• _Required action_: Pull out of the data below the stretch of lines bounded by the one containing "Identify the click" and the one containing "Customize (208, 1367)", both bounds included, unchanged.

>>>

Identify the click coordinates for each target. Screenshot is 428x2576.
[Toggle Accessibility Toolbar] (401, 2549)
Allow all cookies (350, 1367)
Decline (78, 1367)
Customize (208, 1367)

<<<
>>>

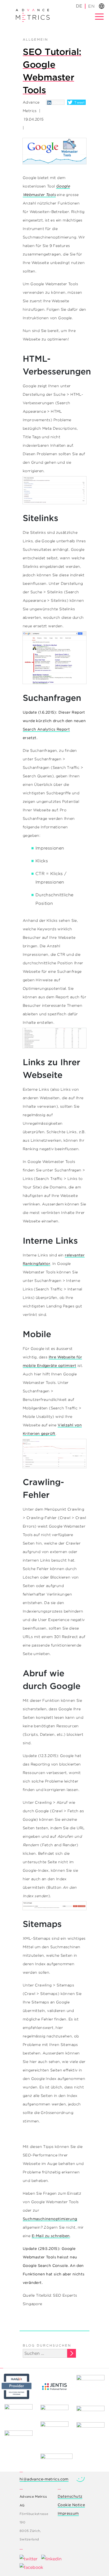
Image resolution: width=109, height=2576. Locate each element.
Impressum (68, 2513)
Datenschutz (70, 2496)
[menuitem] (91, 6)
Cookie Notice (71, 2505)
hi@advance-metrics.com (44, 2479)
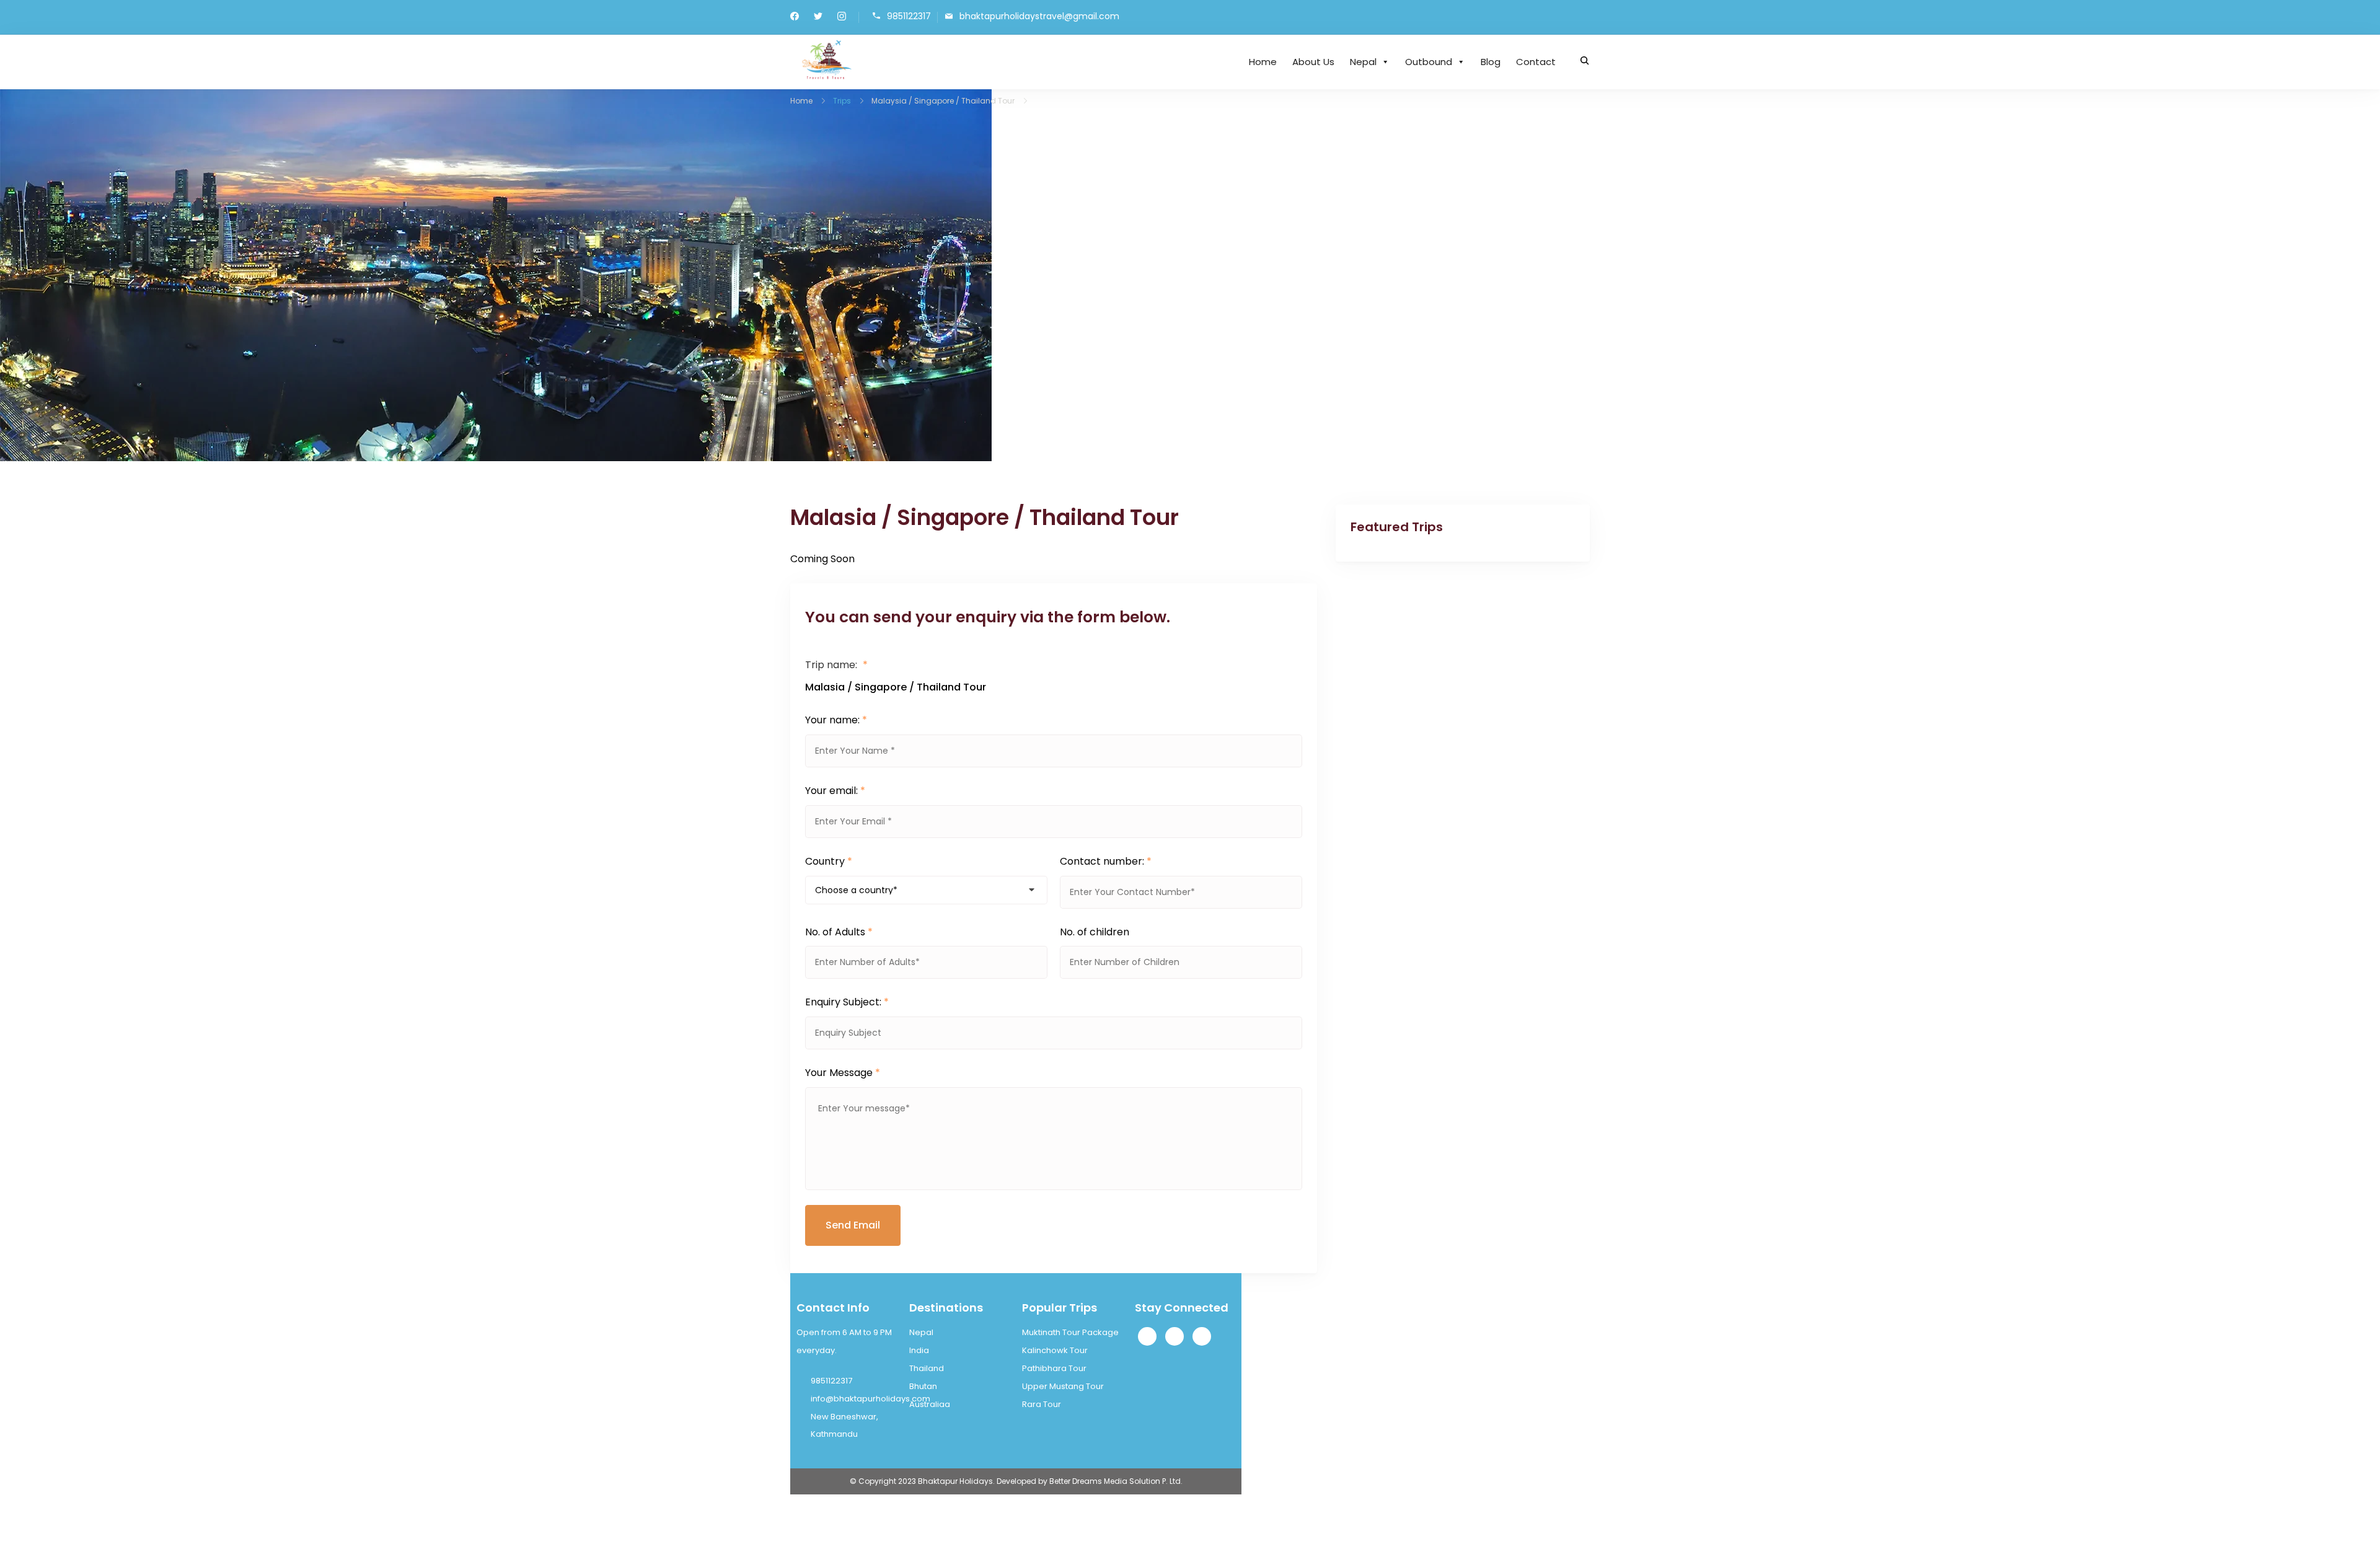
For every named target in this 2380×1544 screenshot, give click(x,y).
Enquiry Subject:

<<<

• _Expected answer_:
Identify the click coordinates for each target. Screenshot is 428x2576.
[Toggle Accessibility Toolbar] (401, 2549)
Allow all cookies (350, 1367)
Decline (78, 1367)
Customize (208, 1367)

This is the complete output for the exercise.